[WHAT YOU ARE ASKED TO DO] Your copy should match the listing below word for word, with no images in it.

--*--

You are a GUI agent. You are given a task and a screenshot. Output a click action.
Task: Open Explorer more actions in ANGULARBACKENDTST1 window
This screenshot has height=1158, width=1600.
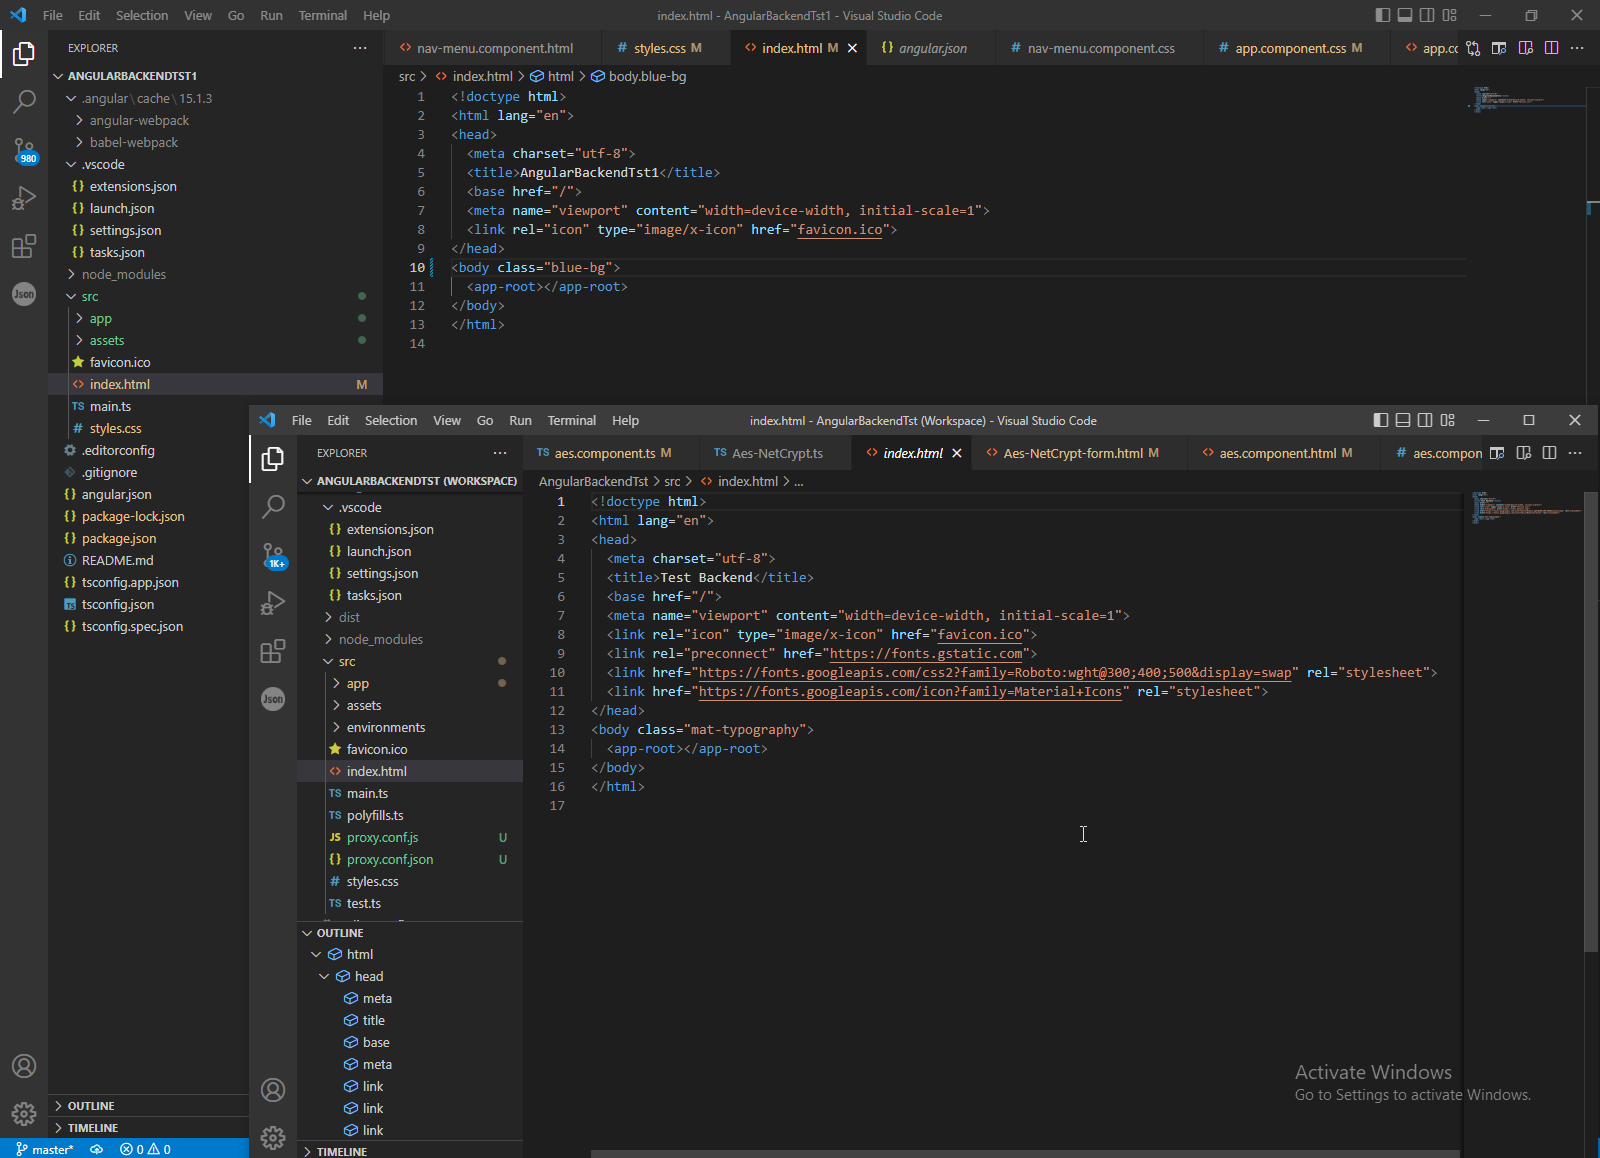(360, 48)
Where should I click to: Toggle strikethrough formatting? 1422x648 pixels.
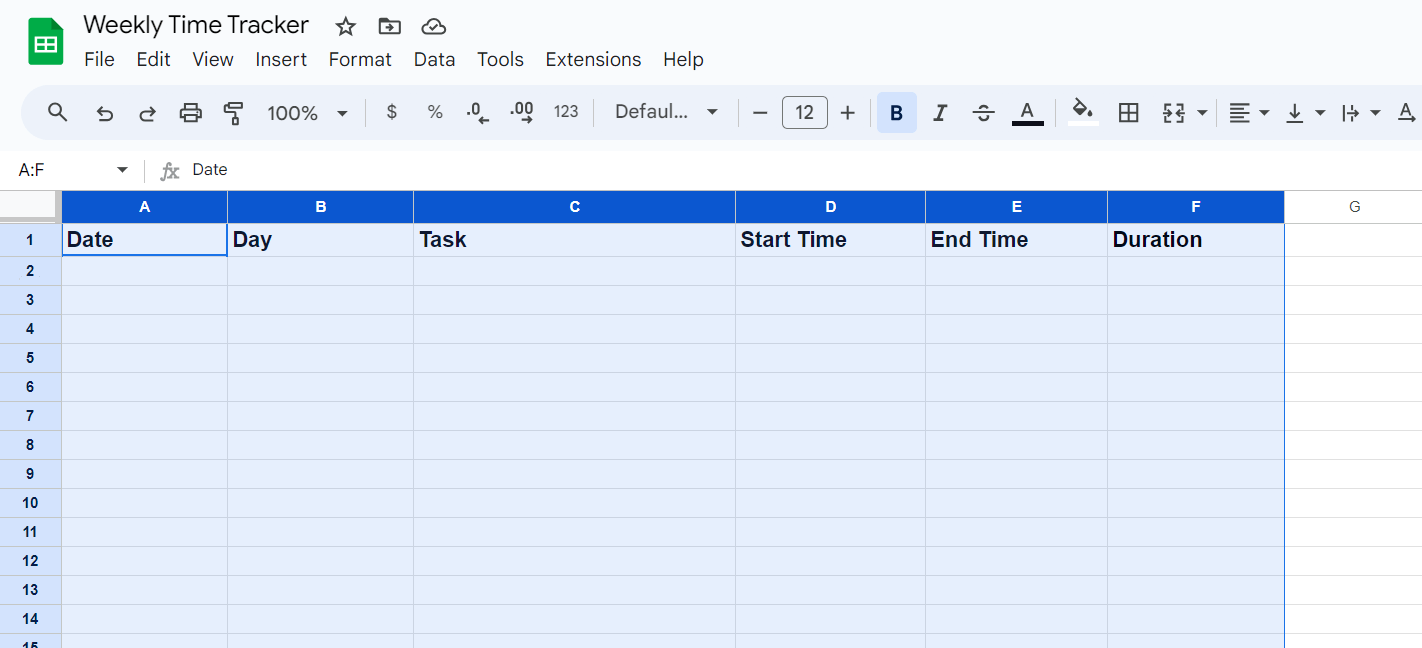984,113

--*--

[ANSWER FOR THIS EXERCISE]
You are a GUI agent. You are given a task and a screenshot. Output a click action.
Task: Open Explorer more actions in ANGULARBACKENDTST1 window
This screenshot has height=1158, width=1600.
(360, 48)
Where should I click to: Toggle strikethrough formatting? 1422x648 pixels.
984,113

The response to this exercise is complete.